In their eagerness to issue the new “public charge” rule, the Trump administration apparently wrote it in such a way that it treats immigrants married to U.S. citizens more harshly than those married to noncitizens. One example: immigrants who are married to, or the children of, active-duty service members, write Dara Lind and Yeganeh Torbati at ProPublica. “It’s sloppy drafting. They’re trying to get the regulation out sooner than is probably practical,” said Charles Wheeler, an immigration attorney at the Catholic Legal Immigration Network, Inc.
This follows revelations that immigration officials sent inaccurate guidance to asylum officers allowing them to apply the “remain in Mexico” policy to all asylum-seekers, not just those who entered the country on or after July 16 as instructed by the 9th Circuit Court of Appeals, per Hamed Aleaziz at Buzzfeed.

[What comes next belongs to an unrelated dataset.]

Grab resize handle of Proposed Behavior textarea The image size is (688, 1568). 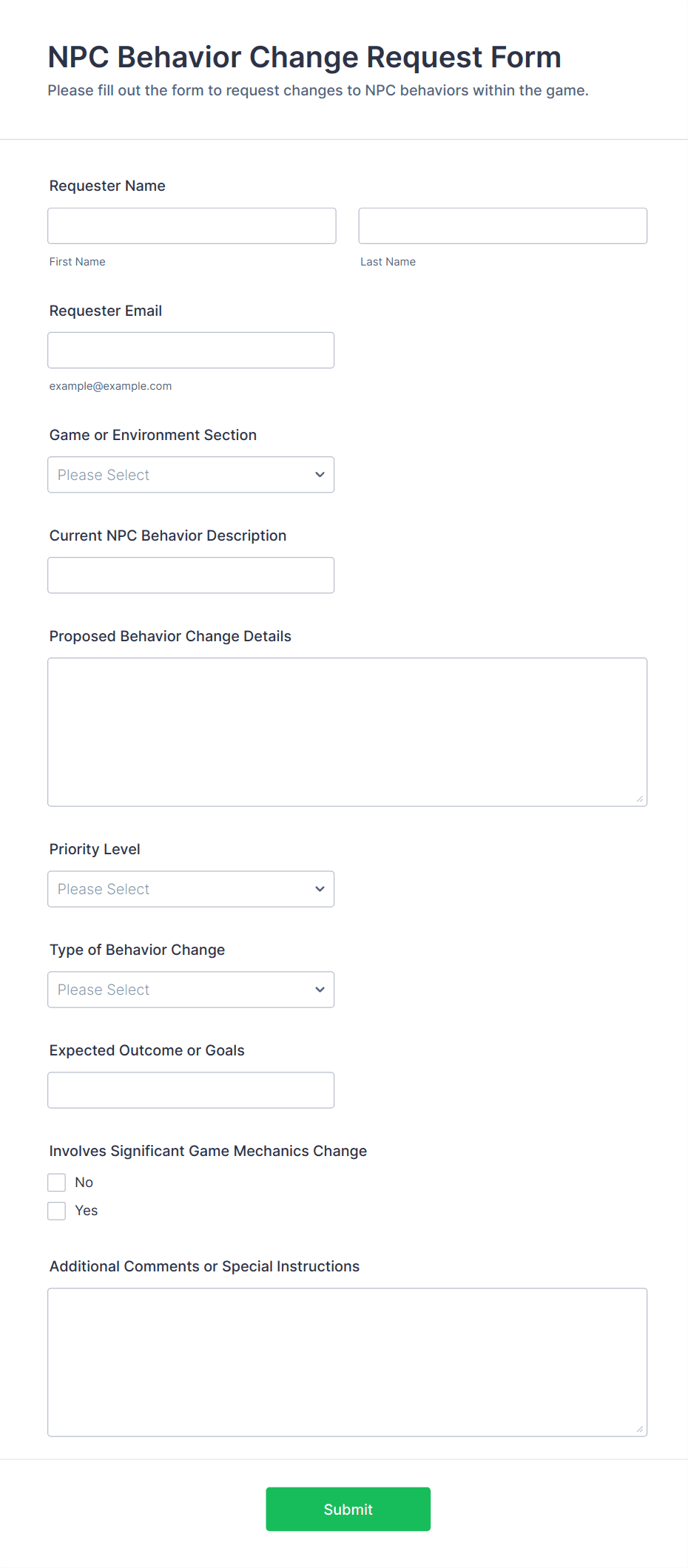640,799
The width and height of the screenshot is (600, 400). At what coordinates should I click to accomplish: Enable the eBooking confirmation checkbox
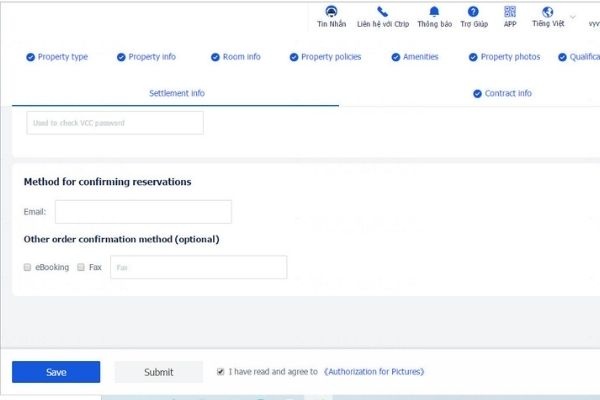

Bad process makes bad policy even worse.
Welcome to Wednesday’s edition of Noorani’s Notes. Have a story you’d like us to include? Email me at [email protected].
YOUNGER THAN 5 – Idaho officials report that drivers have been following and harassing buses carrying children of seasonal and migrant farmworkers to early childhood education programs, per Nicole Foy in the Idaho Statesman. Most of the kids are younger than 5. Organizers plan to remove and conceal the buses’ “Migrant and Seasonal Head Start” signs in an effort to protect their children.
DETAINING CHILDREN INDEFINITELY – Just a week after issuing its “public charge” rule, the Trump administration is expected to release a regulation today that would change licensing requirements. The expected changes would make it easier to keep migrant families locked up together by eliminating the 20-day limit on the detention of children set by the 1997 Flores agreement, reports Ted Hesson at Politico. Let’s be crystal clear: the administration has zero credibility when it comes to setting licensing requirements for the care of children in immigration detention facilities.
THE U VISA CATCH – Survivors of the El Paso shooting maybe be eligible for legal status thanks to a special visa, known as the U visa, which allows crime victims to live and work in the U.S. and apply for a green card in return for cooperating with law enforcement, reports Mallory Falk for KERA. "It expands the reach of justice, in a sense, because it gives people the opportunity to have a voice where otherwise they would be afraid to use that voice, due to possible retaliation or deportation," said Pamela Muñoz, an attorney in El Paso. The U visa catch? “Ultimately, the survivors who do come forward likely face a lengthy process. There is a cap on the number of U visas issued each year – 10,000 annually – and a substantial backlog of applications. As of March 2019, there were more than 140,000 pending petitions.”
SERIOUSLY? – As flu season approaches, U.S. Customs and Border Protection said officials will not vaccinate migrant families in holding centers, despite doctors pointing to the deaths of three children held in detention as justification, writes Jessica Bursztynsky at CNBC. “Flu deaths are particularly tragic in my opinion because they are almost always preventable with good public health measures,” said Harvard pediatrics professor Dr. Jonathan Winickoff, one of four doctors who sent a letter to two members of Congress calling for an investigation into detention center health conditions.
HISTORY OF ‘PUBLIC CHARGE’ –In the 1930s, 300,000 Jewish refugees could have entered the U.S. without exceeding existing quotas but were denied entry because of a “public charge” clause similar to the policy now being enacted by the Trump administration, writes Laurel Leff at The Conversation. “Many – perhaps most – were forced into hiding, imprisoned in concentration camps and ghettos, and deported to extermination centers,” she writes. “ … [T]he administration’s evocation of the public charge clause is chilling."